Dans un entretien avec la presse régionale jeudi dernier, Macron a déclaré: « Nous ne pouvons pas être un pays qui veut son indépendance, la reconquête sociale, économique et environnementale et être un des pays où on travaille le moins tout au long de la vie en Europe.»

Macron a déjà déclaré qu'il n'y aura pas d'augmentation des impôts sur les sociétés ou les riches pour payer les plus de 500 milliards d'euros de renflouements mis en place dans le cadre de la pandémie de coronavirus, dont les quatre cinquièmes ont été proposés sous forme de garanties de prêts aux entreprises. En d'autres termes, les centaines de milliards d’euros reversés à l'élite des entreprises et des finances doivent être compensés par une attaque frontale contre les retraites, les aides sociales, les emplois et les salaires de la classe ouvrière.

Ceci dans un contexte de crise sociale aux proportions historiques qui se développe en France et au plan international en pleine pandémie. Déjà, des licenciements collectifs de dizaines de milliers de travailleurs ont été annoncés, notamment par Airbus, Air France, Renault et Sanofi, qui devraient entraîner la destruction de dizaines ou de centaines de milliers d'emplois induits. Diverses estimations montrent que des centaines de milliers d'emplois dans le secteur du commerce de détail risquent d'être définitivement supprimés.

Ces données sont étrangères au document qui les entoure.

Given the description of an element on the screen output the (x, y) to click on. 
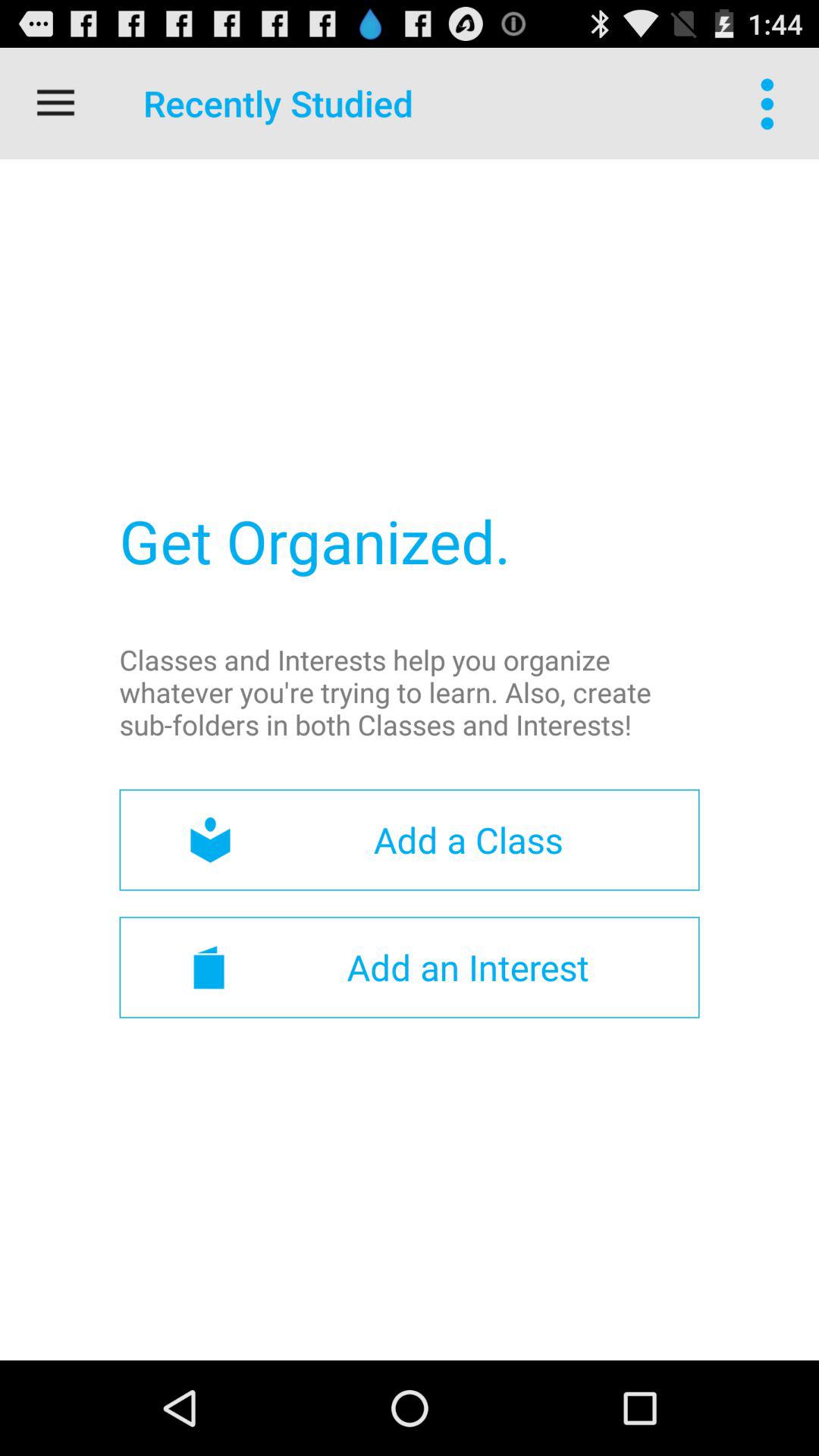
turn off the item above the add an interest item (409, 839)
Given the description of an element on the screen output the (x, y) to click on. 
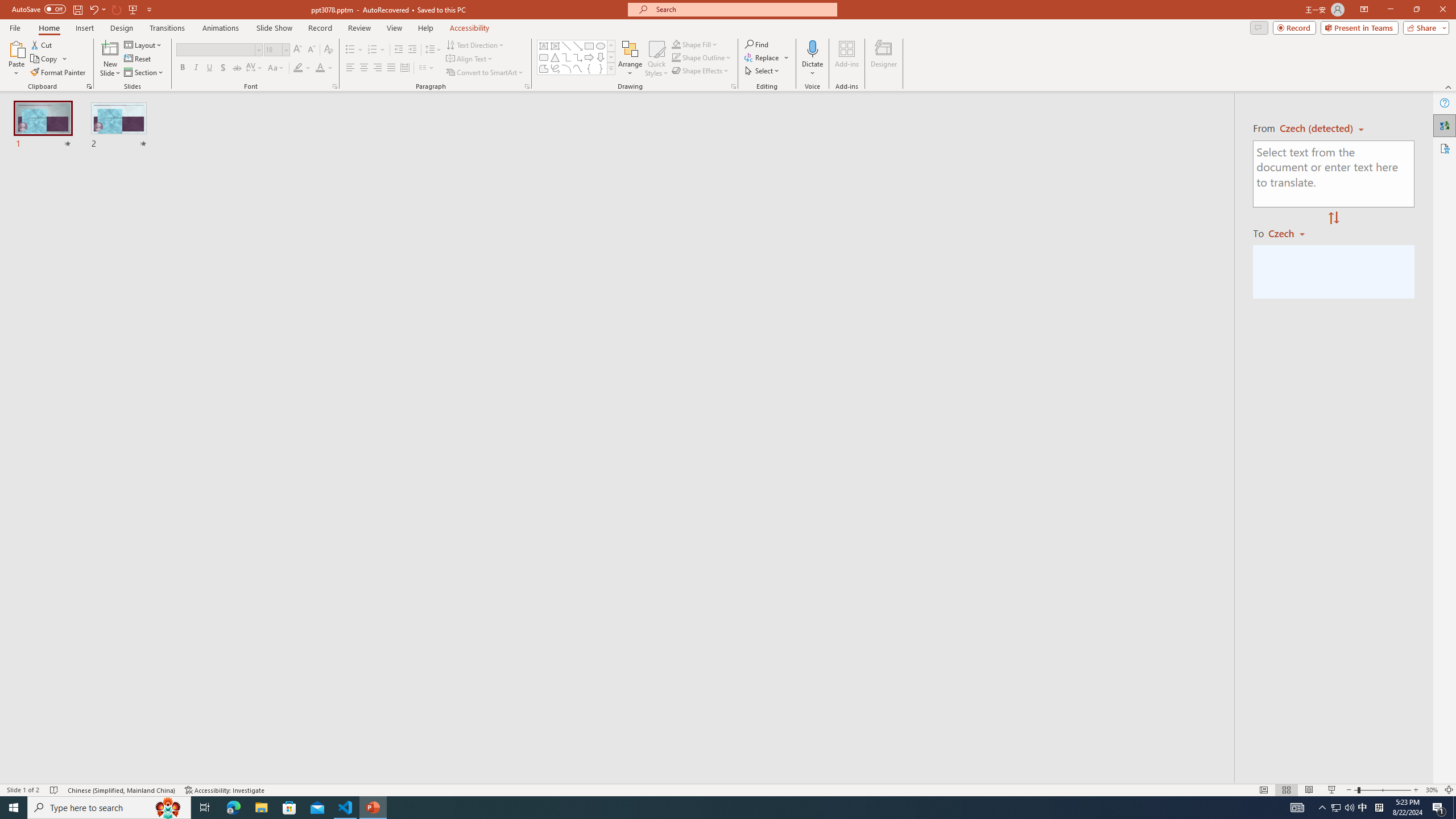
Ports - 5 forwarded ports (660, 533)
No Problems (121, 766)
Extensions (Ctrl+Shift+X) (76, 397)
Explorer actions (221, 183)
Launch Profile... (955, 533)
Transformer Circuits Thread (713, 78)
Outline Section (188, 725)
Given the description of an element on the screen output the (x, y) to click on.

Il n'y a aucun soutien pour cette politique dans la classe ouvrière. Le quotidien de droite Le Figaro a mis en garde contre une explosion sociale d’opposition de la classe ouvrière contre cette politique.

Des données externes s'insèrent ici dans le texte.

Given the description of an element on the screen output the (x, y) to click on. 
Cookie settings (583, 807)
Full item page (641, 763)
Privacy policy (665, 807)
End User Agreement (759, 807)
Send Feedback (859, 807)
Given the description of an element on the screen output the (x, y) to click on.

«L’effet social de cette crise fait déjà froid dans le dos» dit Le Figaro. «Le terreau, de surcroît, est plus que jamais propice à l’explosion sociale […] La révolte des "gilets jaunes", à l’hiver 2018, et la récente fronde contre la réforme des retraites - que le président de la
République veut remettre en chantier dès cet été - ont laissé des traces indélébiles dans l’opinion […] on peut craindre le pire si une plus grande part de la population se mobilise - à commencer par sa jeunesse qui se voit déjà sacrifiée - frappée par la dureté de la crise
économique et surtout sociale.» Une étincelle pourrait «provoquer un embrasement».